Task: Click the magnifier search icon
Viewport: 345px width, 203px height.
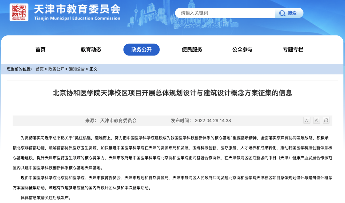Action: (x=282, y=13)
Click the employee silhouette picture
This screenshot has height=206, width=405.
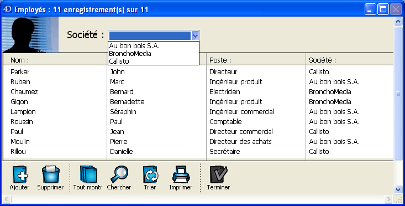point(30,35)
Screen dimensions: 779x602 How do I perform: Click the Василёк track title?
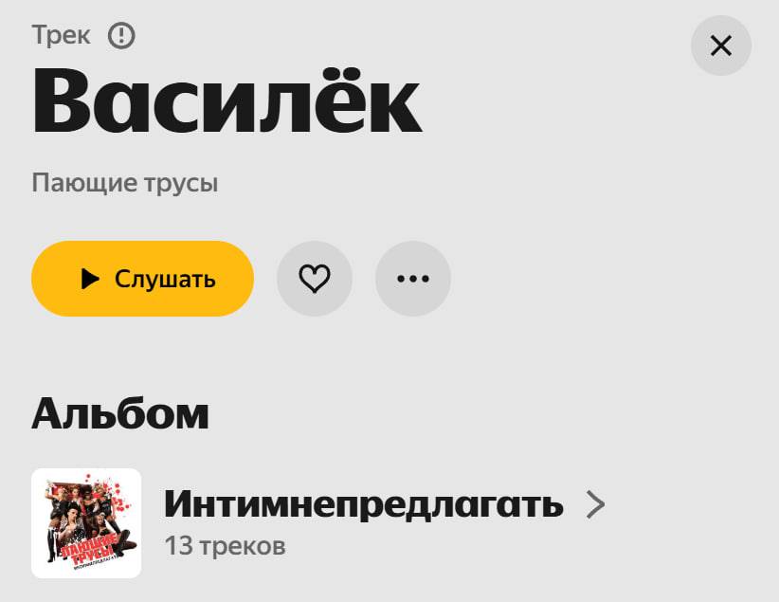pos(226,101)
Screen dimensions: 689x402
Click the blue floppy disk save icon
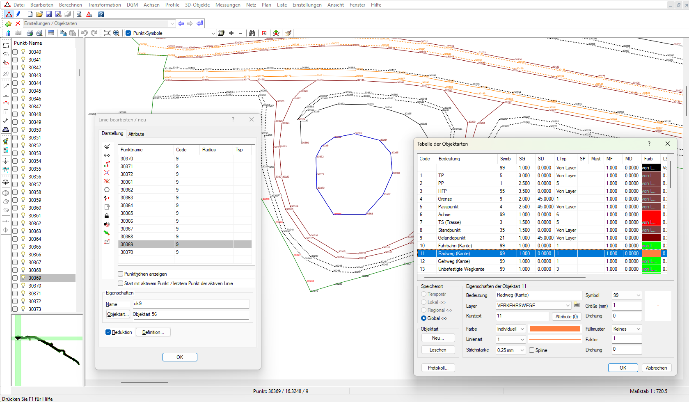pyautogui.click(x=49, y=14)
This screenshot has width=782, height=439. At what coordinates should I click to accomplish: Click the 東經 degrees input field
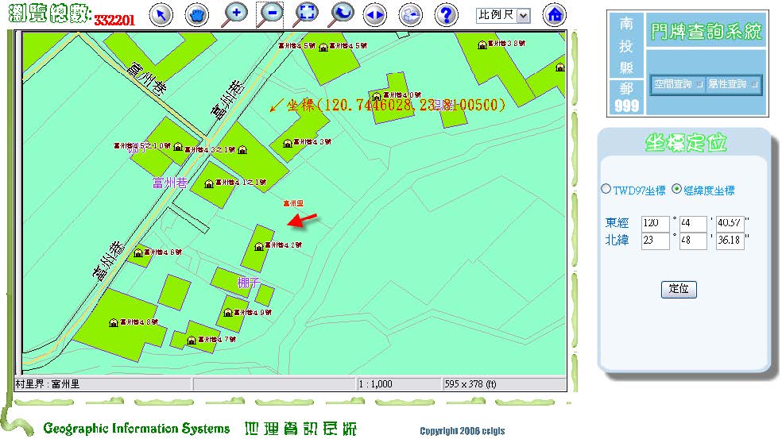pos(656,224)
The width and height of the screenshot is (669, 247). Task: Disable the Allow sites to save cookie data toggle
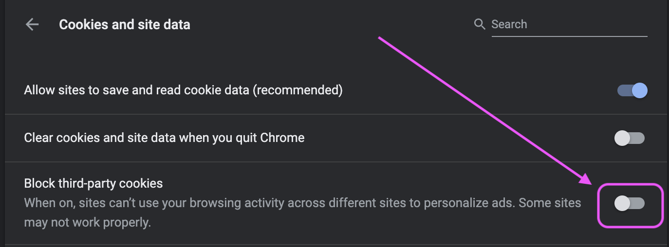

######

### [EXERCISE TASK]
Could you write out every line of the rows above again, requests included, with each coordinate in the answers shifted up by 15? Leave the pictures out.

### [SOLUTION TO THIS PROBLEM]
Task: Click the magnifier search icon
Viewport: 345px width, 203px height.
Action: (x=297, y=28)
Click the employee silhouette picture
This screenshot has height=206, width=405.
point(45,50)
Screen dimensions: 779x602 How do I perform: Click the Василёк track title?
pos(241,116)
Screen dimensions: 689x402
Click the blue floppy disk save icon
pyautogui.click(x=64, y=29)
This screenshot has width=782, height=439. At what coordinates should I click to accomplish: Click the 東經 degrees input field
pos(671,239)
The width and height of the screenshot is (669, 247). Task: Disable the Allow sites to save cookie data toggle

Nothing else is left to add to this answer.